In an other thread I listed my top 5 "Greatest Stories Ever Told" I would like to see as:

1) GREATEST WESTERN STORIES EVER TOLD (with as much Kane, Infantino and Toth you can cram in one book and maybe some Kubert's Firehair, the occasionnal Frazetta and Heath)

2) GREATEST MYSTERY STORIES EVER TOLD (with the best of the Orlando era of H.O.S. and H.O.M. from Wrightson, Adams, Toth, Kane Wood, etc.)

3) GREATEST STRANGE STORIES EVER TOLD (with the best of Julius Schwartz era of sci-fi by Kane, Infantino, etc.)

4) GREATEST WAR STORIES EVER TOLD (with a BIG bunch of stuff from the great Russ Heath, and some Kubert too, of course!)

5) GREATEST FUN STORIES EVER TOLD (not sure about the title, but it would cover the more humour oriented stuff in the DC vaults such as SCRIBBLY, SUGAR AND SPIKE, best of PLOP, the funny animal stuff, etc.)
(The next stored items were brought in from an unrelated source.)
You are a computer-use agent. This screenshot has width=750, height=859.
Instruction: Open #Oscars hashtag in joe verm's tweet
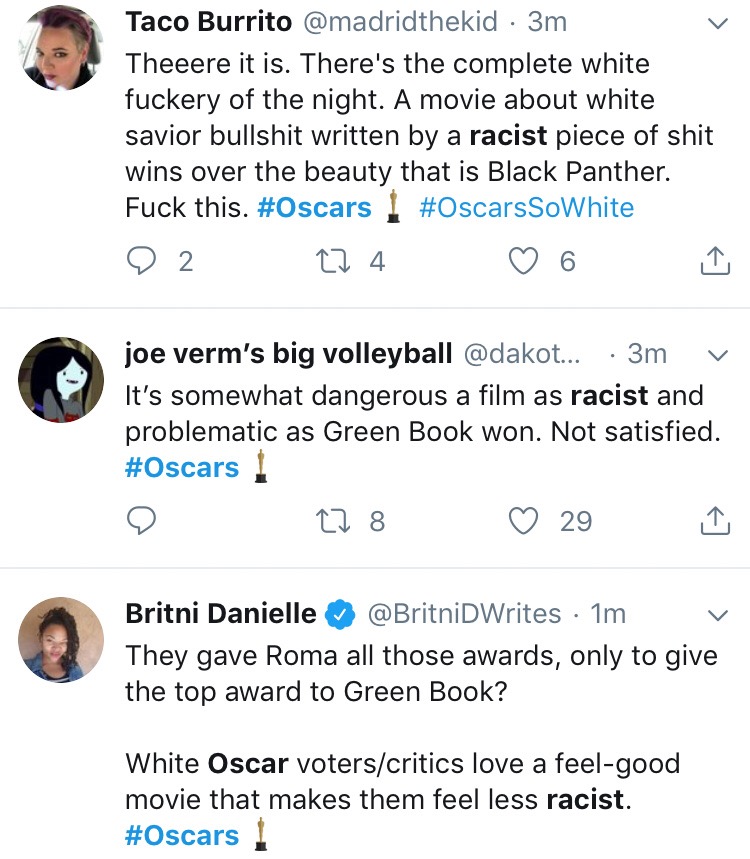click(182, 467)
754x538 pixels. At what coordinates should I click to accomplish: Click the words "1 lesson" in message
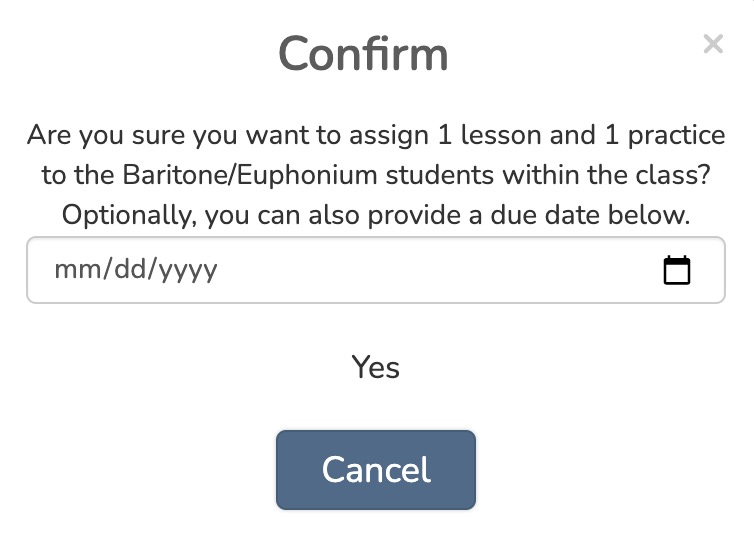(x=484, y=134)
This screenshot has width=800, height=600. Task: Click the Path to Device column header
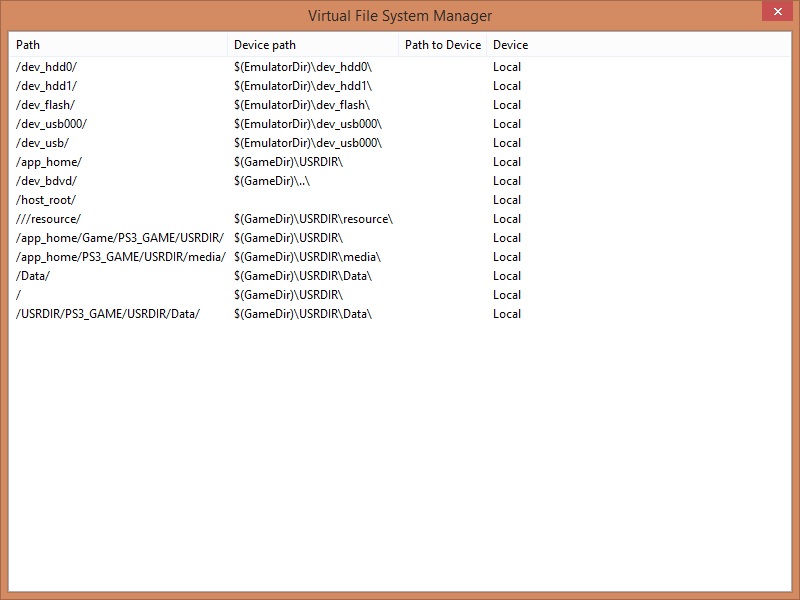coord(442,45)
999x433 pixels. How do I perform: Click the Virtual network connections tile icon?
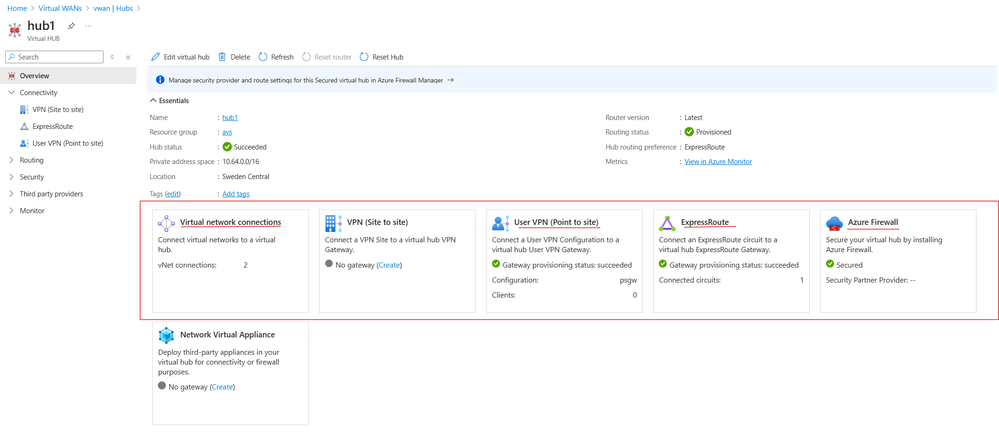166,223
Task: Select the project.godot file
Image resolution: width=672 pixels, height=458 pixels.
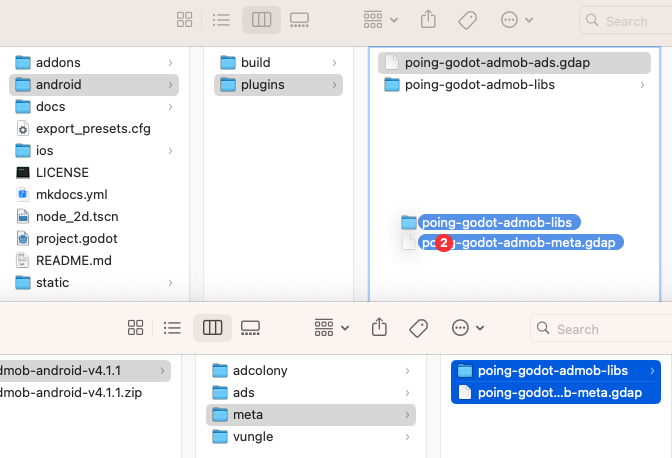Action: pos(76,239)
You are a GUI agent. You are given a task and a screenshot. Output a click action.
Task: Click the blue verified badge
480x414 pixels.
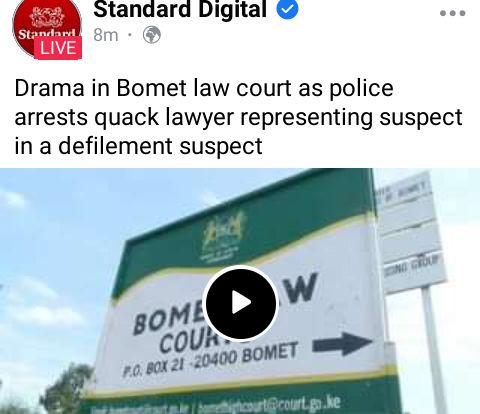pyautogui.click(x=287, y=9)
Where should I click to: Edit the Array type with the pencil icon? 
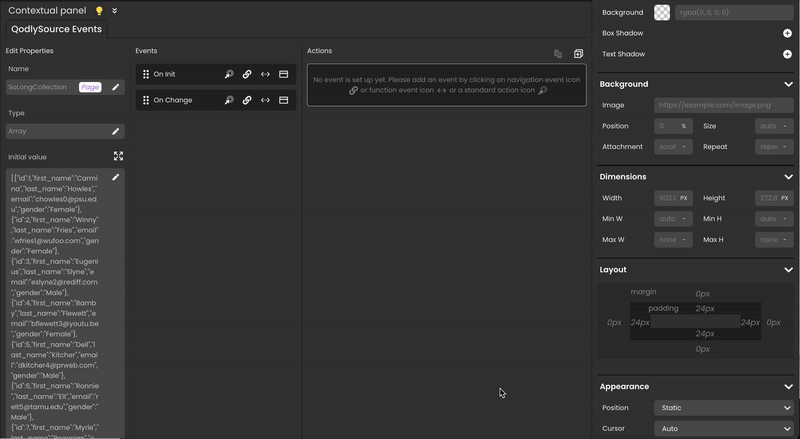pyautogui.click(x=115, y=131)
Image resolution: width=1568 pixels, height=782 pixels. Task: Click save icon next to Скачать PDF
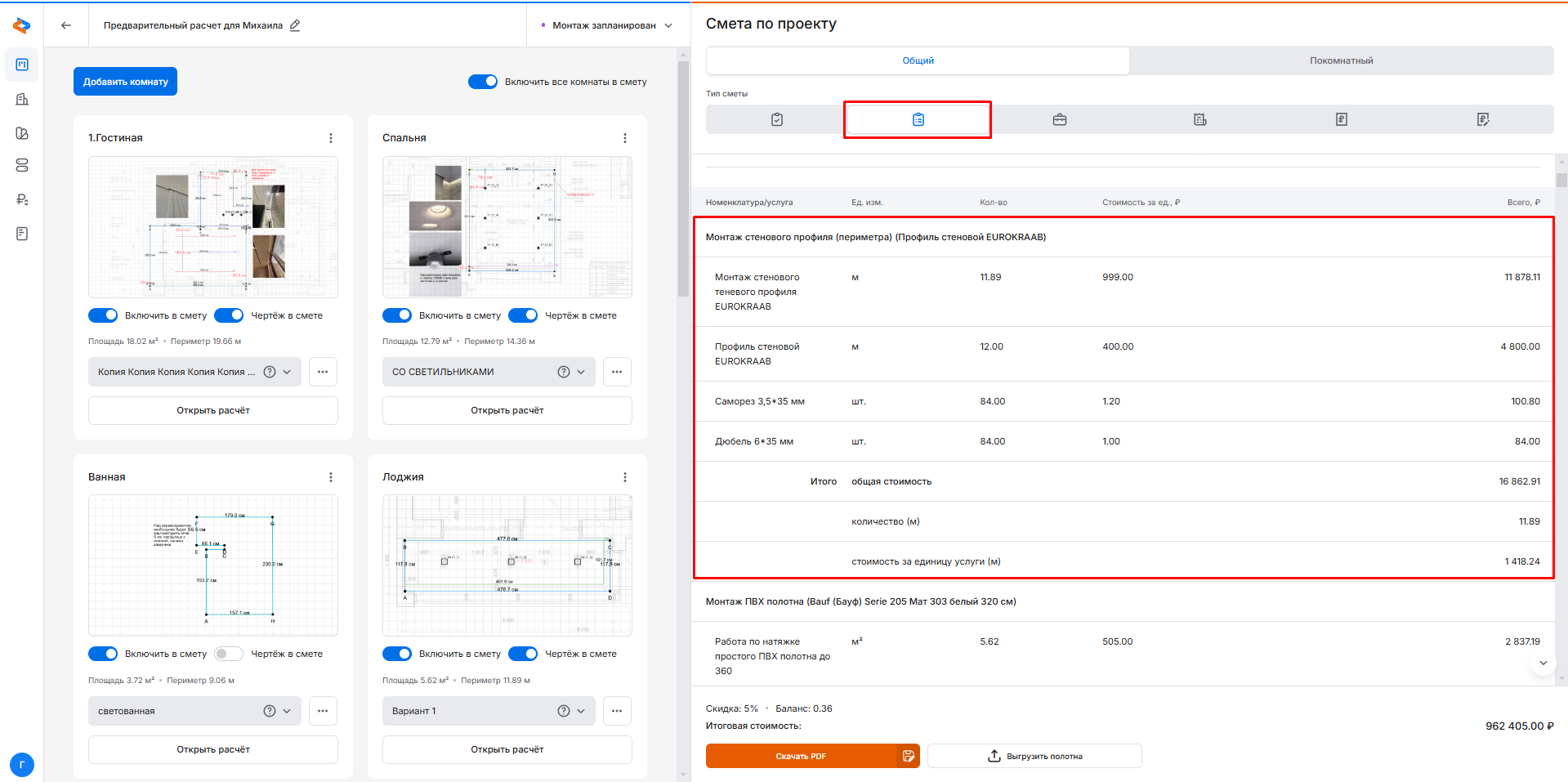[x=908, y=756]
You guys have made other excellent suggestions that makes me add to the list:

-> GREATEST APE STORIES EVER TOLD (with my Username how could I not buy the book? This one would actually bum all the others on my original list!)

-> GREATEST DINOSAUR STORIES EVER TOLD (you all made excellent suggestions for the contents)

-> GREATEST DETECTIVE STORIES EVER TOLD (as was suggested with mostly the non-superheroes detective like Jason Bard, Roy Raymond, Slam Bradley and a few pure-whodunnits Batman and Elongated-Man; it should include the Alan Davis drawn Batman & Sherlock Holmes team-up that was published a few years ago and the one where all the detectives of DC history meet up in the same story)

-> GREATEST ADVENTURE STORIES EVER TOLD (including stuff like Cave Carson, Sea Devils, Congo Bill, Rip Hunter, the original Suicide Squad, Secret Six and other non super-heroes adventurers)

-> GREATEST SWORD & SORCERY STORIES EVER TOLD (which would include all the Brave & the Bold early heroes like Silent Knight, Golden Gladiator, Viking Prince, Robin Hood, also Dtiko & Wood's Stalker, Wrightson's Nightmaster, Frazetta's Shining Knight, and maybe Kubert's Tor and Tarzan?)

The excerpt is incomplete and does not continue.